08) Marriage Inequality Promotes Prejudice
A state endorsed segregation of relationship institutions not only constitutes unequal treatment of citizens but additionally acts as a psychological legitimization of heterosexism, encouraging and reinforcing it. Laws can promote or discourage stigmatization and prejudice:
UNAIDS, HIV Related Stigma and Discrimination:
"At a national level, discrimination can reflect stigma that has been officially sanctioned or legitimized through existing laws and policies, and enacted in practices and procedures."
Ritchie et al. 2010, Nicotine & Tobacco Research, (12)6, 622-629:
"Relatively little consideration has been given to the potentially negative, albeit unintended, consequences of smoke-free policies within different social and cultural contexts, in particular the increased stigmatization of smokers".
Amnesty International, Choice and Prejudice, Discrimination against Muslims in Europe:
"The achievement of women’s equality and the fight against all forms of gender-based discrimination would be better served by improving implementation of... existing legislation instead of supporting general bans on specific forms of dress, which is likely to further stigmatize women from ethnic and religious minorities".
The Wiener Library, The World's Oldest Holocaust Memorial Institution:
"From 13 March 1942, flats that had Jews living in them also had to be marked by a Star of David.
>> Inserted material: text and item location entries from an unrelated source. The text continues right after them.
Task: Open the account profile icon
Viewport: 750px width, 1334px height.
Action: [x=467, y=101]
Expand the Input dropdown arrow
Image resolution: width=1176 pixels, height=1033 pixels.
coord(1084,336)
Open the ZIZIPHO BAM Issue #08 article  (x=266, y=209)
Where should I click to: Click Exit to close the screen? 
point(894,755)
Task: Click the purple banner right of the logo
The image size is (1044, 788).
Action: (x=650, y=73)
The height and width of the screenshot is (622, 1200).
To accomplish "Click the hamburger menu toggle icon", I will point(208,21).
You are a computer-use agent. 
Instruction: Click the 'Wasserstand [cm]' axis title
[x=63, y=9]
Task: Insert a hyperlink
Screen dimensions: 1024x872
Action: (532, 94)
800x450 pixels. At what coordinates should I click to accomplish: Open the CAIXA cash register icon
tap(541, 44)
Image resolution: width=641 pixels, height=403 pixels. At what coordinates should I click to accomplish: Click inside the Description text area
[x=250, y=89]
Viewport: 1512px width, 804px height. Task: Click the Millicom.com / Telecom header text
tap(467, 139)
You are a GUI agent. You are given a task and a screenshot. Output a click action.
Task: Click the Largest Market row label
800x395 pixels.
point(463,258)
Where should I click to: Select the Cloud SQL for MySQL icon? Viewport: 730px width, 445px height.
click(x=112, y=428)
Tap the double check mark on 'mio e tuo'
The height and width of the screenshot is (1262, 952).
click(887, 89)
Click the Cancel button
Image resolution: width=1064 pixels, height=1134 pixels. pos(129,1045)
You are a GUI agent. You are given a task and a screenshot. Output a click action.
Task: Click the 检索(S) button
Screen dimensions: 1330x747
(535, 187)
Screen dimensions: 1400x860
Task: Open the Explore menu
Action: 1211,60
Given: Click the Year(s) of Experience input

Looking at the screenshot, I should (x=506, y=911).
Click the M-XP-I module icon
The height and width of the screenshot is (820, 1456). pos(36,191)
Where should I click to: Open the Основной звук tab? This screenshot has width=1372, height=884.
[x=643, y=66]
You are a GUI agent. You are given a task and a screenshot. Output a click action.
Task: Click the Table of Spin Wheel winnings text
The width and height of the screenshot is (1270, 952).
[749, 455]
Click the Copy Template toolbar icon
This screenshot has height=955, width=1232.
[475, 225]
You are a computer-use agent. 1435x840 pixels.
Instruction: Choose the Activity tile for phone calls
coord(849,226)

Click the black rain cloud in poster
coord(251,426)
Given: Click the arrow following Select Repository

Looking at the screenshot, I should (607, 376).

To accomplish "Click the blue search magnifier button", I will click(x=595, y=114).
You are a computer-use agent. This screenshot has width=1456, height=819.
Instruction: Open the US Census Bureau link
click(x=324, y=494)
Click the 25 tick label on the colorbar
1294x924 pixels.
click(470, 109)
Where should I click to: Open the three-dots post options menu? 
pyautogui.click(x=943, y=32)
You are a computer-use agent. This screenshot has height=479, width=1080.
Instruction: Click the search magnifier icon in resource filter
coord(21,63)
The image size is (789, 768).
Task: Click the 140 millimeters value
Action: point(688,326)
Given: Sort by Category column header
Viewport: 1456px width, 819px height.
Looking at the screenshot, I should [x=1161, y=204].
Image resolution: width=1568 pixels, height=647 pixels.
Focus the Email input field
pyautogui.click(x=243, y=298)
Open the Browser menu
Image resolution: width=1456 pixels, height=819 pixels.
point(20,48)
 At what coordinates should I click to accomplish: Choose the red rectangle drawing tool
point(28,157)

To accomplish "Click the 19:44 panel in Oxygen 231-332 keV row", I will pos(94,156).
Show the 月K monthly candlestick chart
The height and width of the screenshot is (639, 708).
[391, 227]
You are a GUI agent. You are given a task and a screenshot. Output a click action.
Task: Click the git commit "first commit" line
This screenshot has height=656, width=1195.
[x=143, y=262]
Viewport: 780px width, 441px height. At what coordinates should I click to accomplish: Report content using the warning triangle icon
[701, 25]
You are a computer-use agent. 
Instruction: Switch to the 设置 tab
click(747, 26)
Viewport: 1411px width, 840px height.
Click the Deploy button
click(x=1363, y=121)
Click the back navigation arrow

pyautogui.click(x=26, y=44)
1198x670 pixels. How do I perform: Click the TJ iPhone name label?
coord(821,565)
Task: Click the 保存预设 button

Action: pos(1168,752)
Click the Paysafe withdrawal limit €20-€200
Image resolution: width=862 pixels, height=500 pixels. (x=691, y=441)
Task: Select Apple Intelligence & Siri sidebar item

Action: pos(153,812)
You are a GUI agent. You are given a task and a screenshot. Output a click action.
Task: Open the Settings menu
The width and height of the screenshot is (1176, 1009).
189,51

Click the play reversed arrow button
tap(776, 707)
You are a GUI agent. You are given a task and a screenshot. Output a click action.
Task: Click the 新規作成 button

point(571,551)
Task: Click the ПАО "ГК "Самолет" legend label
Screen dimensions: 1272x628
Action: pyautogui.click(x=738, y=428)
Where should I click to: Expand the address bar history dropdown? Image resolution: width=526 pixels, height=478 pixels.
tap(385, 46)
This publicly visible stigmatisation and humiliation denoted the final step in the process of social exclusion of the Jews which began in 1933".
09) Religious Marriage
Redefining religious marriage is actually, ironically much less of an issue than legal "marriage":
- Religious freedom is part of the International Bill of Human Rights.
- Currently established religion's do not have a monopoly on god-concepts or the word "marriage".
- If people are entitled to their own religious beliefs then a gay Christian or member of any other religion is entitled to believe that their God(s) will bless their same-sex marriage.
- Either the gay Christian can find a church that will marry them or simply make their own church.
- Religious marriage appears to be a non-issue and is only usually regarded as one due to the mistaken belief that it can only take the form of a Christian marriage, within a denomination that opposes same-sex marriage.
Gallup, International Pollster, "USA Today" Poll, 05/12/2012:
"Americans who oppose the legalization of same-sex marriage, 46% of the adult population, are most likely to explain their position on the basis of religious beliefs".
Frequently this stems from the misconception that they have a monopoly on marriage because it was created by their religion. Even in the case of genesis, the Jewish origin of marriage, Bible scholars widely agree that the book of genesis was constructed between 330-540 BC (1), which is massively pre-dated by the Code of Ur-Nammu, the oldest law code that regulates marriage, constructed c.2100 BC (2). As demonstrated by the numerous alterations to the definition of marriage throughout history, its application is not constrained by its origin anyway.
(1) J. Blenkinsopp & J. Barton, 1998, The Cambridge Companion to Biblical Interpretation, Cambridge University Press, page 184.
(2) J. Finkelstein, 1966, Journal of the American Oriental Society, 86(4), 355-372.